When installing unasserted snaps with --dangerous, snapd will consider the base declaration but it will make different decisions (for example, you may always install a snap that plugs: [ snapd-control ] when supplying --dangerous but the interface will not be auto-connected). --dangerous is very useful for development of snaps and interfaces, but you don’t want to install randomly downloaded snaps with --dangerous.

What constraints are included in the base declaration and why are discussed in the code review for the interface. What is included in snap declarations is handled by our store processes.

For interfaces, in general it is easiest to look at https://github.com/snapcore/snapd/wiki/Interfaces or https://snapcraft.io/docs/reference/interfaces since they will list whether or not a snap is auto-connected.

For individual snaps, today you can:

$ snap download foo # downloads foo_<version>.snap and foo_<version>.assert
$ unsquashfs ./foo_<version>.snap meta/snap.yaml # extract the snap.yaml
$ cat ./squashfs-root/meta/snap.yaml # examine the snap.yaml
$ cat ./foo_*.assert # examine any snap declaration constraints

Other links you may find helpful when understanding interfaces:


#5

In addition to the nice and detailed technical explanation of status quo by @jdstrand, I’d just like to highlight the fact that this is a fine and sensitive line we walk through, and although we’ve been trying hard to get it right, I’m sure there is still much to learn and to improve over time, so please don’t take any particular behavior as final at this point.

The simple act of installing a snap and establishing the permissions in the system has at least 4 different parties involved:

  1. The user doing the action
  2. The publisher of the snap
  3. The device manufacturer
  4. The system supplier

Each of those has an opinion and context on the operation, and somehow we need to respect these while not crossing the line of what would be reasonable given the opinion and context of other parties regarding the same operation.

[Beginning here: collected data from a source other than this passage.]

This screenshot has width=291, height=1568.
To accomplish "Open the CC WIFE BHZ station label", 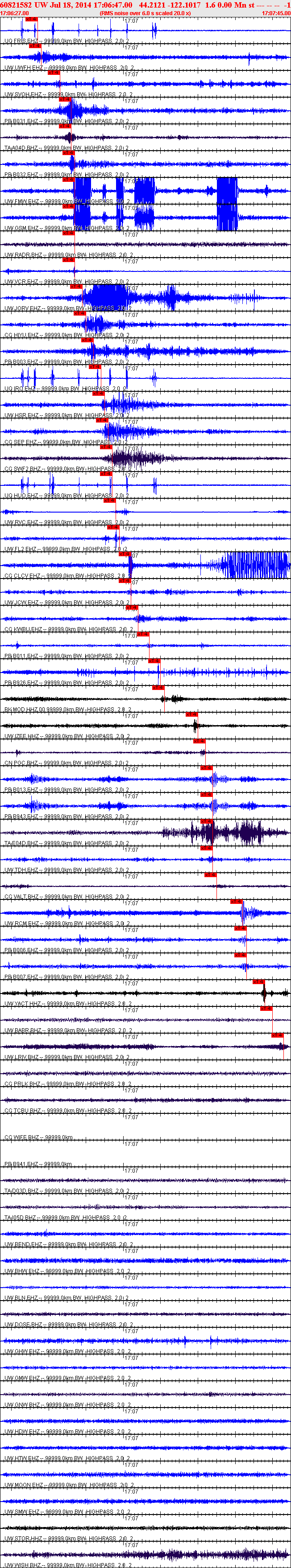I will pos(23,1137).
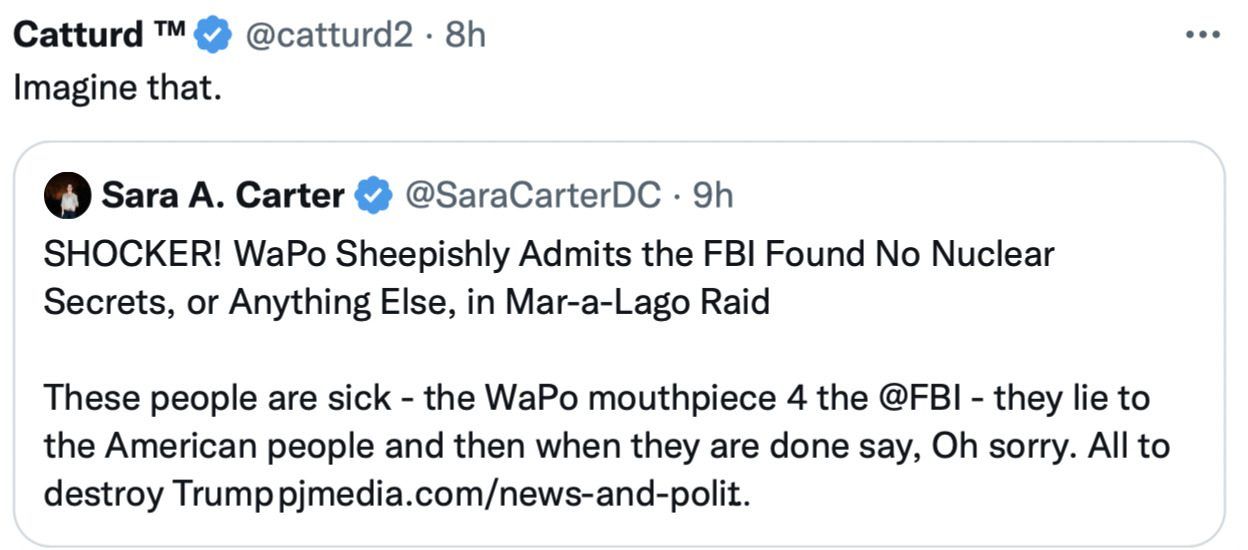This screenshot has width=1248, height=550.
Task: Open the 8h tweet timestamp
Action: tap(465, 35)
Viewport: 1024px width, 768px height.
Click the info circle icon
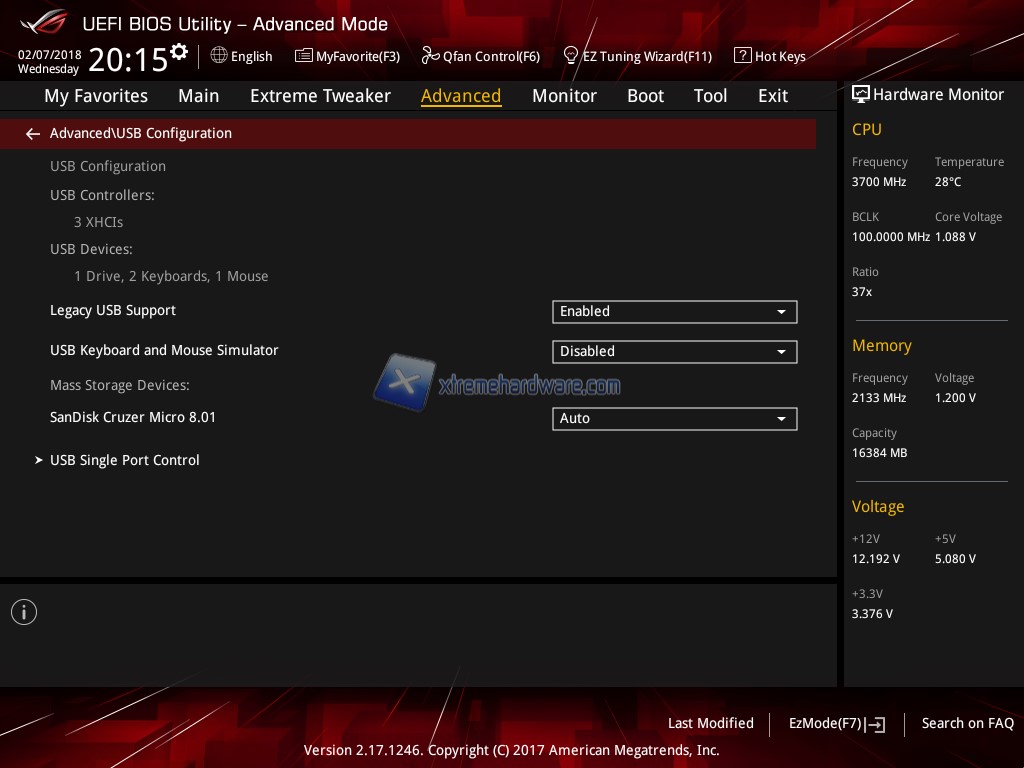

So something as simple as whether a snap may be installed or not, or whether a given interface may be auto-connected or connected at all, have a number of non-trivial angles that we need to take good care about. That’s why we have processes in place such as those described by @jdstrand above, and that’s also why we try to be public about the decision making of each particular case, so it doesn’t feel arbitrary on the consuming end, for any of those parties.